Assignment – Keyword search on "computer": report each line of the records that contains it.

<<<<

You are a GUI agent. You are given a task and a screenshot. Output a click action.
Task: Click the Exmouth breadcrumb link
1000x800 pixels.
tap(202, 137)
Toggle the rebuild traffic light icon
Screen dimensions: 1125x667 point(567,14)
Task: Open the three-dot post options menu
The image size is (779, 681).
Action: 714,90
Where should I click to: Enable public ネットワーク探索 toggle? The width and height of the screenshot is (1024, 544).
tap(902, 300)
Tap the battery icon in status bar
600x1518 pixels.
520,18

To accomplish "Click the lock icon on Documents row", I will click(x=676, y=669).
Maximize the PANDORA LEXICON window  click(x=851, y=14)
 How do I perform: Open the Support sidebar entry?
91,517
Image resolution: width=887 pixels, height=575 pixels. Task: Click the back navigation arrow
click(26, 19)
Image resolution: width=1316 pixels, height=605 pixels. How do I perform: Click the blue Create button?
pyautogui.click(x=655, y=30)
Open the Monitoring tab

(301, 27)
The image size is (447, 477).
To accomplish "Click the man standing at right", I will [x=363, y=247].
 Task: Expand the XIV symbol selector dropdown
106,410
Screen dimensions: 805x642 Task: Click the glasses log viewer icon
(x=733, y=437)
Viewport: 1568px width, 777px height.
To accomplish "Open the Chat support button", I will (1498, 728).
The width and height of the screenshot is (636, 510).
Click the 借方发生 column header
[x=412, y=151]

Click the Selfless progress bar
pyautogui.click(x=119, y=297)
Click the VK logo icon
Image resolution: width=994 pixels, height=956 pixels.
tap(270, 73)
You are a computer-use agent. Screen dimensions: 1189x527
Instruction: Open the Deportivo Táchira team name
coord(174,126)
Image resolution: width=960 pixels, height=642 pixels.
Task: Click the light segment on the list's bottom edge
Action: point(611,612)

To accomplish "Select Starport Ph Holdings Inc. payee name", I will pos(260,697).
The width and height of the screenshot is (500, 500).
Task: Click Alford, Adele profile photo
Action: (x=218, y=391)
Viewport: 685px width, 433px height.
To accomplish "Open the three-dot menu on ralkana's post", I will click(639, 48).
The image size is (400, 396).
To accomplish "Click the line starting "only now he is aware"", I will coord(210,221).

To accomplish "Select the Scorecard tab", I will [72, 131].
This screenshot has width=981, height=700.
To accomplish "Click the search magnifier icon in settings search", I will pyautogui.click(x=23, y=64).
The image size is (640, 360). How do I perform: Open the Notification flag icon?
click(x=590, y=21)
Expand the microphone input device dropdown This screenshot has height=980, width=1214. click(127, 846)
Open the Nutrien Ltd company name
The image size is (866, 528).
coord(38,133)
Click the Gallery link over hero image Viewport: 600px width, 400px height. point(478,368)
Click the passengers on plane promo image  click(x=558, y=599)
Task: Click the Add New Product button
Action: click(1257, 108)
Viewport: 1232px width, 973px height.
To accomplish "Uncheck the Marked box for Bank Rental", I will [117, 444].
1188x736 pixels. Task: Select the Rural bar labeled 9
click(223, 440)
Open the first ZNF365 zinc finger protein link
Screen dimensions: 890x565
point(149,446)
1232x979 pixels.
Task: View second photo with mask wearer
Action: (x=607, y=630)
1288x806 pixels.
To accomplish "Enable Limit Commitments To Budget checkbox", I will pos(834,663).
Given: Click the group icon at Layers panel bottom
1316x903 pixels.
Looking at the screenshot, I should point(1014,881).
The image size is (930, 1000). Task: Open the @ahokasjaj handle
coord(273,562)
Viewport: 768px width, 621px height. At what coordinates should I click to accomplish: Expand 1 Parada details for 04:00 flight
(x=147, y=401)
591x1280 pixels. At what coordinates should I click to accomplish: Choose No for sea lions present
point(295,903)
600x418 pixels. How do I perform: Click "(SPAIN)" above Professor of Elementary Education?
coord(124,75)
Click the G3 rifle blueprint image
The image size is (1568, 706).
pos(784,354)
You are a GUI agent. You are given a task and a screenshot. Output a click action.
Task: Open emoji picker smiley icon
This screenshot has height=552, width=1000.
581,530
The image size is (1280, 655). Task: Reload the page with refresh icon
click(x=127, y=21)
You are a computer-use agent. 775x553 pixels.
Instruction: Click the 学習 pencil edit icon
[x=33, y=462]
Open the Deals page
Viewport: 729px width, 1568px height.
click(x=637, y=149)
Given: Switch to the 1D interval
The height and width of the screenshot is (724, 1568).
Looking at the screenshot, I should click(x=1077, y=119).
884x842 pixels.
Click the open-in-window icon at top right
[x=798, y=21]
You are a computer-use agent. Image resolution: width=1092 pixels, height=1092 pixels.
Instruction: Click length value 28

>>>>

Response box –
You are a computer-use agent. Screen dimensions: 1189x527
You are a computer-use agent. 775x553 pixels.
You are a computer-use agent. Image resolution: width=1092 pixels, height=1092 pixels.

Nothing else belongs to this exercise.